Top of Text under study

When she describes the previous primary battle five years ago among France’s centre-right politicians, Valérie Pécresse recalls the proverb used by one of those in the losing camp: “If two dogs are fighting for a bone, it’s the third dog that shows up and wins the bone.”
Pécresse herself has just pulled off the same trick in the latest primary among members of the country’s Les Républicains party, defeating favourites such as Michel Barnier, the EU’s former Brexit negotiator, to win the nomination as candidate for next year’s presidential election.
The 54-year-old career politician, currently the elected leader of the Ile-de-France region that includes Paris, now stands a good chance of thwarting Emmanuel Macron’s re-election bid in April and becoming France’s first woman president.
“For the first time in its history, the party of General de Gaulle, of Georges Pompidou, of Jacques Chirac and Nicolas Sarkozy will have a female candidate to run for the presidential election,” Pécresse told cheering supporters in Paris last weekend. She describes herself as “two-thirds [Angela] Merkel and one-third [Margaret] Thatcher” and says she gets things done. “My opponents call me the Iron Lady,” she told the Financial Times this year.

Bottom of Text under study
Top of Data shown

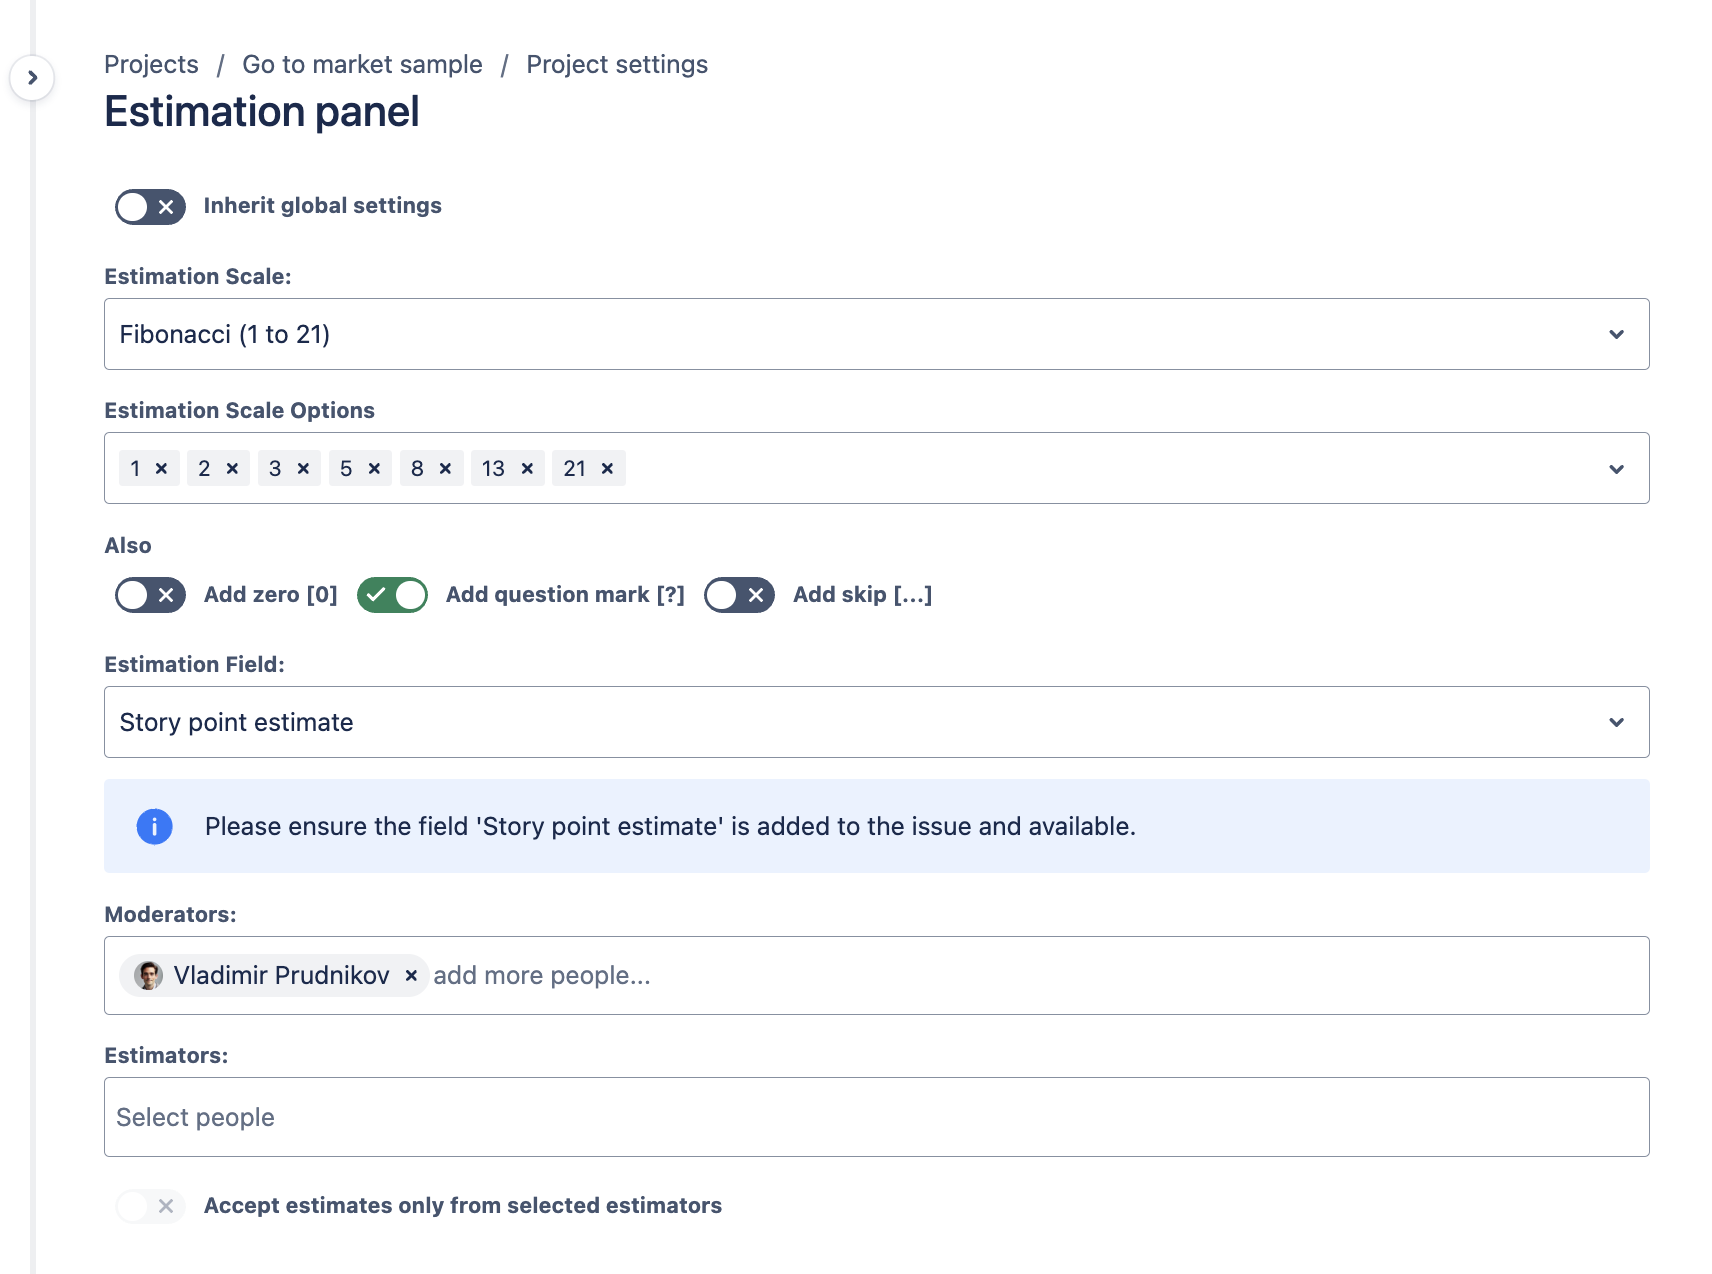Screen dimensions: 1712x1274
Task: Expand the Estimation Scale Options chevron
Action: pos(1616,469)
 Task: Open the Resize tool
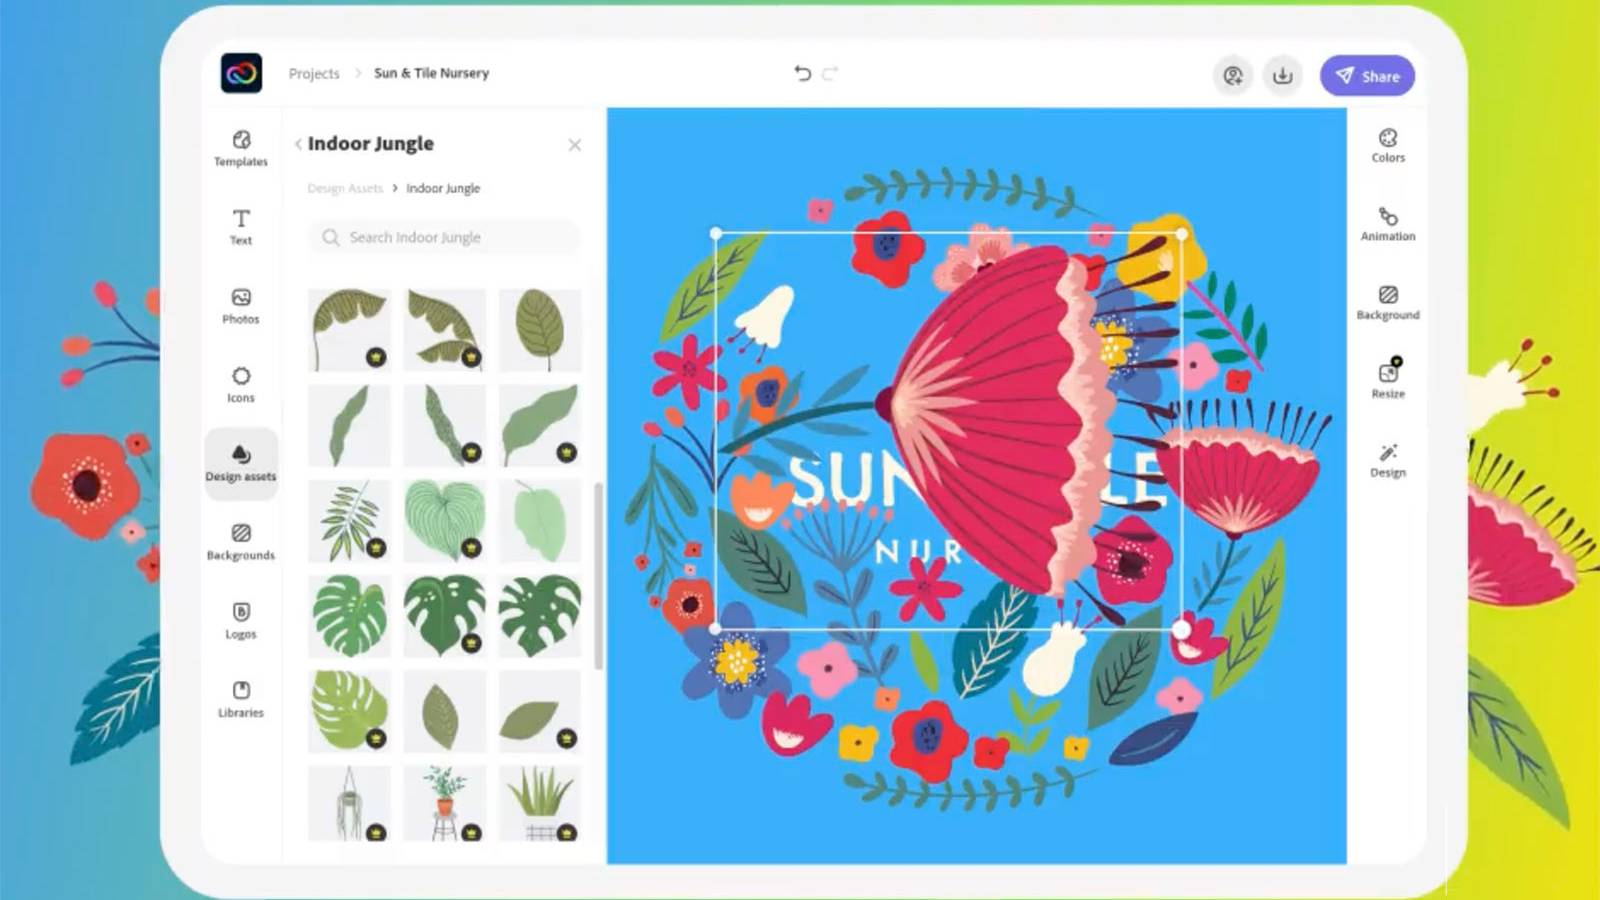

Bottom of Data shown

Activity »
Reproduce the article about Valérie Pécresse word for word, from start to finish. The material has no connection to the text.

Response to the task »
When she describes the previous primary battle five years ago among France’s centre-right politicians, Valérie Pécresse recalls the proverb used by one of those in the losing camp: “If two dogs are fighting for a bone, it’s the third dog that shows up and wins the bone.”
Pécresse herself has just pulled off the same trick in the latest primary among members of the country’s Les Républicains party, defeating favourites such as Michel Barnier, the EU’s former Brexit negotiator, to win the nomination as candidate for next year’s presidential election.
The 54-year-old career politician, currently the elected leader of the Ile-de-France region that includes Paris, now stands a good chance of thwarting Emmanuel Macron’s re-election bid in April and becoming France’s first woman president.
“For the first time in its history, the party of General de Gaulle, of Georges Pompidou, of Jacques Chirac and Nicolas Sarkozy will have a female candidate to run for the presidential election,” Pécresse told cheering supporters in Paris last weekend. She describes herself as “two-thirds [Angela] Merkel and one-third [Margaret] Thatcher” and says she gets things done. “My opponents call me the Iron Lady,” she told the Financial Times this year.